» **PROBLEM DESCRIPTION**
Copy each line of the data below with the word "list".

|---|

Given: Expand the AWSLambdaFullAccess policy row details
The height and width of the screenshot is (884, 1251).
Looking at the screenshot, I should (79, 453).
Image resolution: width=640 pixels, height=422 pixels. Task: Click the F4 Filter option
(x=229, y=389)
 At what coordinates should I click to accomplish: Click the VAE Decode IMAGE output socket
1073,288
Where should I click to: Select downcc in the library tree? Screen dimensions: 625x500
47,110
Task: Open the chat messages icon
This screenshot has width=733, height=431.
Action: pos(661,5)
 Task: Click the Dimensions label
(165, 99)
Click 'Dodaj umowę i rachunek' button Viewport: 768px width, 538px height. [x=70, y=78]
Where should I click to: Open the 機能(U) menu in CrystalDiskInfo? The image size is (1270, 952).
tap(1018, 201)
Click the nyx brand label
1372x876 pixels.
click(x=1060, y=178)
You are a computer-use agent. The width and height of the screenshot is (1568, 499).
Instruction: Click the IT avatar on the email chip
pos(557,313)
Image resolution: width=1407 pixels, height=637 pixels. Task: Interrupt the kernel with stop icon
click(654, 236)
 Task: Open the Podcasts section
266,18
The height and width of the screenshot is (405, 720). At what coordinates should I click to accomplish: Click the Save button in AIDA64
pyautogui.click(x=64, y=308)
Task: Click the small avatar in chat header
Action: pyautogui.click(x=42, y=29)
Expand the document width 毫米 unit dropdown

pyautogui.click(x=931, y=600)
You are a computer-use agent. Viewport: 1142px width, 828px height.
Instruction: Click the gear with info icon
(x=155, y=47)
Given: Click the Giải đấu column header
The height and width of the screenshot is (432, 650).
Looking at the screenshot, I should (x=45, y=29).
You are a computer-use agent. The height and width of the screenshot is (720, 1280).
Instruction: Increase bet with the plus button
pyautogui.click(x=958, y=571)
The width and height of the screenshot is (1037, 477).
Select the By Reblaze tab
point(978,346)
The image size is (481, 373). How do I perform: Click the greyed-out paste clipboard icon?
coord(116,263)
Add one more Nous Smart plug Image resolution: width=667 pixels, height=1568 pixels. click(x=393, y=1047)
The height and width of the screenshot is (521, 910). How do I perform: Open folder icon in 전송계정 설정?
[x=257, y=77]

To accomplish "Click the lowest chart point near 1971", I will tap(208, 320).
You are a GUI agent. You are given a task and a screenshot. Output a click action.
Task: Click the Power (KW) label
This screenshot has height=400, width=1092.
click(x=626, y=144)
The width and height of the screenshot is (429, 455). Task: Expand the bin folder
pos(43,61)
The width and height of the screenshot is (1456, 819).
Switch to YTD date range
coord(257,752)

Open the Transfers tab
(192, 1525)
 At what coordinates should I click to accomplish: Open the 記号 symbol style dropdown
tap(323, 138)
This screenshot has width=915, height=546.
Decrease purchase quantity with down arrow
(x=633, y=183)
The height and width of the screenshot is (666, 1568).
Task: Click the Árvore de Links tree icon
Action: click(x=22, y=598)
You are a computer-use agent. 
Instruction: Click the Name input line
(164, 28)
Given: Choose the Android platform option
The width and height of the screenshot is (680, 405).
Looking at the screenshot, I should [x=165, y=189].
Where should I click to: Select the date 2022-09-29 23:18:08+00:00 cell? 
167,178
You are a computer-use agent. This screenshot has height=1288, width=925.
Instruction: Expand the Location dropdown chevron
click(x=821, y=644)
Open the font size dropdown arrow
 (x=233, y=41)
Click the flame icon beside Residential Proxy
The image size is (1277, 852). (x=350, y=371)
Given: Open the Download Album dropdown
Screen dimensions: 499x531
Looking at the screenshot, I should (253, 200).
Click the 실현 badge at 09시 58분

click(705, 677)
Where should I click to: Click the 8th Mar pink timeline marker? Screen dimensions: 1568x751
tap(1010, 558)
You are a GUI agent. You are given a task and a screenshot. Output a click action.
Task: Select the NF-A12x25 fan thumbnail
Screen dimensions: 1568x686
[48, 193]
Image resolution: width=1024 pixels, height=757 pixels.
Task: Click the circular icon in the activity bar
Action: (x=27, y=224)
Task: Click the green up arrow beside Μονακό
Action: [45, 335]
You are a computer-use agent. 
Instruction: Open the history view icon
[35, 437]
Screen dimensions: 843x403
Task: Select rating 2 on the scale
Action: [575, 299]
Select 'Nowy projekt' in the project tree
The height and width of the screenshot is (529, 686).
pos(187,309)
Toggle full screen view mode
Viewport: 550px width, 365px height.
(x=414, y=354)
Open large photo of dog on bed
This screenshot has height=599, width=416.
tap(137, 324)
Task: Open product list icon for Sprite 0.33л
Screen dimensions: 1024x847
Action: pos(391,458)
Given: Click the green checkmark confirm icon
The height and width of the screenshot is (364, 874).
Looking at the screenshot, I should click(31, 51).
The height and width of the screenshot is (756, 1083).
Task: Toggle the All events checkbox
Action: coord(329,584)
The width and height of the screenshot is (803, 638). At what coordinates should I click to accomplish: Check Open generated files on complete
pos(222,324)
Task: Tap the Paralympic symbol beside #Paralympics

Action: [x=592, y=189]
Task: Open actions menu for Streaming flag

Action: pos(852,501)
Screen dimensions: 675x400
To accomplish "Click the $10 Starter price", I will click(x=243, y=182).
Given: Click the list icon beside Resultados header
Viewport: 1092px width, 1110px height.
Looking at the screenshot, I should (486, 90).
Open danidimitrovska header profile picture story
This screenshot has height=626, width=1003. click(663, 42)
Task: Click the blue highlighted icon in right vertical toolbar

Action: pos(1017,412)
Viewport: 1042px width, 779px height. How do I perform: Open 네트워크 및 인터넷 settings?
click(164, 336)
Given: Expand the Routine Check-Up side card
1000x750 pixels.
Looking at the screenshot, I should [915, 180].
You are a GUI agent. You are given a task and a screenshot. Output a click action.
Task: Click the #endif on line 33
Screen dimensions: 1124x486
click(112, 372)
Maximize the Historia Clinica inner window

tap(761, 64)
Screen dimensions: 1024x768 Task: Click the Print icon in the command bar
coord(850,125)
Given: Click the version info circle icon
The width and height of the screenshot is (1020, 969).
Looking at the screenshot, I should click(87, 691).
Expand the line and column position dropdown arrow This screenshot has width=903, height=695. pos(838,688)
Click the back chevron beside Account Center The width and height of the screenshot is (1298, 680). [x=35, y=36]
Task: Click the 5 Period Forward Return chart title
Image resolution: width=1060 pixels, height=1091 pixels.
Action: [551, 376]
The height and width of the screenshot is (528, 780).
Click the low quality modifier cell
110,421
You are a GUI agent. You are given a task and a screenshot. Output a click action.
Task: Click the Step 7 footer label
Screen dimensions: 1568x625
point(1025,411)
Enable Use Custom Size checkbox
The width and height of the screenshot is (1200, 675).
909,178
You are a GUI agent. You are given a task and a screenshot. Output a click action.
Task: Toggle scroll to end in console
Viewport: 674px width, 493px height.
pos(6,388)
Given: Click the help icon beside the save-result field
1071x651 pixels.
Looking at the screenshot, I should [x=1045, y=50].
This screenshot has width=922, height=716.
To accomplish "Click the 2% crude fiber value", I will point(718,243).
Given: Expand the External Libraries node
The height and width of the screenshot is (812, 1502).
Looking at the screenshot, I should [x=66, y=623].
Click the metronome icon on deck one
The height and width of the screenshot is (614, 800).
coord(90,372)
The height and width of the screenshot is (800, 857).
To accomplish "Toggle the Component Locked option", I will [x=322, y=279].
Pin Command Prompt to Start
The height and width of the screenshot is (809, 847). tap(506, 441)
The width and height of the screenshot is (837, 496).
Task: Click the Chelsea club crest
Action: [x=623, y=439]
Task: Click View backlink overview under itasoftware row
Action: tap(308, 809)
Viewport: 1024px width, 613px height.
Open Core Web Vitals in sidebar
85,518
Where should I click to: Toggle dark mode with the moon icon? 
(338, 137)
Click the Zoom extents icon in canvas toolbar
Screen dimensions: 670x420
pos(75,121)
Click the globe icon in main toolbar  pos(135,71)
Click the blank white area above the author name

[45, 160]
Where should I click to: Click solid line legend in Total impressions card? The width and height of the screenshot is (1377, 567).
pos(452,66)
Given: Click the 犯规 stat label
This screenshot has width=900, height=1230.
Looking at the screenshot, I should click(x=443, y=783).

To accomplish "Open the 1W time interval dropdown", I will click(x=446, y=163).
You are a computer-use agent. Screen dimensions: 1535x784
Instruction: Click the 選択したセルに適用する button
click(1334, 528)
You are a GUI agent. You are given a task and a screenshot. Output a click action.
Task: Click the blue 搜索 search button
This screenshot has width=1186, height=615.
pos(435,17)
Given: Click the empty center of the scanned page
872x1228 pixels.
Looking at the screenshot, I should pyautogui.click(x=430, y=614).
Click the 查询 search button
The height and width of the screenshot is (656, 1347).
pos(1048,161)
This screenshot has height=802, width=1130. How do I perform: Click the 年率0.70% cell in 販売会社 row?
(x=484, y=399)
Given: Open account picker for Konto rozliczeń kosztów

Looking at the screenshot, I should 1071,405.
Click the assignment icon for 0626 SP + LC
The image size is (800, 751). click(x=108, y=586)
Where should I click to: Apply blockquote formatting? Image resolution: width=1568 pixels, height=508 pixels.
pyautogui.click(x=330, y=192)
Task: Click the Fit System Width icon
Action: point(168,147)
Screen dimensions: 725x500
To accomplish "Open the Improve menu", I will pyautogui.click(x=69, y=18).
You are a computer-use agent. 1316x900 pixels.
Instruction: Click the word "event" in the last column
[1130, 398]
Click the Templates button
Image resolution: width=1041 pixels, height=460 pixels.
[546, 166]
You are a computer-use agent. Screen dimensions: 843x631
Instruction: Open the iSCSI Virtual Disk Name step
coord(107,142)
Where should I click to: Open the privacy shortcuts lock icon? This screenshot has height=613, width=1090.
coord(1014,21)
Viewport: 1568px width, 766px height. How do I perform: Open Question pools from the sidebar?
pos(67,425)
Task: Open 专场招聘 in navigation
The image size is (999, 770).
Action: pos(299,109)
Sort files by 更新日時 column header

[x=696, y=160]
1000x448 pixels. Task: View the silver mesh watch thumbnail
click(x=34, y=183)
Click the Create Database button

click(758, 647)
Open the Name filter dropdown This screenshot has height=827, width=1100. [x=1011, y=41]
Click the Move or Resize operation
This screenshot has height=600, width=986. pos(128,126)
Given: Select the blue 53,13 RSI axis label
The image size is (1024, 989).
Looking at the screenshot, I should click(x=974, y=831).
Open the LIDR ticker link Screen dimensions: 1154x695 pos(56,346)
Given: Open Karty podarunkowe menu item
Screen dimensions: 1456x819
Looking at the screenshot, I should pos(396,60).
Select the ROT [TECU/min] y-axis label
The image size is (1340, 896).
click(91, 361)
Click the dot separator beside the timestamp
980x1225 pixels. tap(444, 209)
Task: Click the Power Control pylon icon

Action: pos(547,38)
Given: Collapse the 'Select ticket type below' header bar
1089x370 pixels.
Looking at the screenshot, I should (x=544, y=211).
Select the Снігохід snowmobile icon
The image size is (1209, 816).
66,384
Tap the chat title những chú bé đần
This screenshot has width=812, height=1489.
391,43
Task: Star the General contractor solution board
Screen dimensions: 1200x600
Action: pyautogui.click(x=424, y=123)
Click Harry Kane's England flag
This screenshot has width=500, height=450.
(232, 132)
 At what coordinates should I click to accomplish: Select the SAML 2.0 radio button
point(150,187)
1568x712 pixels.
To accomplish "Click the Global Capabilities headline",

|---|

» **TASK RESPONSE**
Task: Open product list icon for Sprite 0.33л
Given: Click the list icon beside Resultados header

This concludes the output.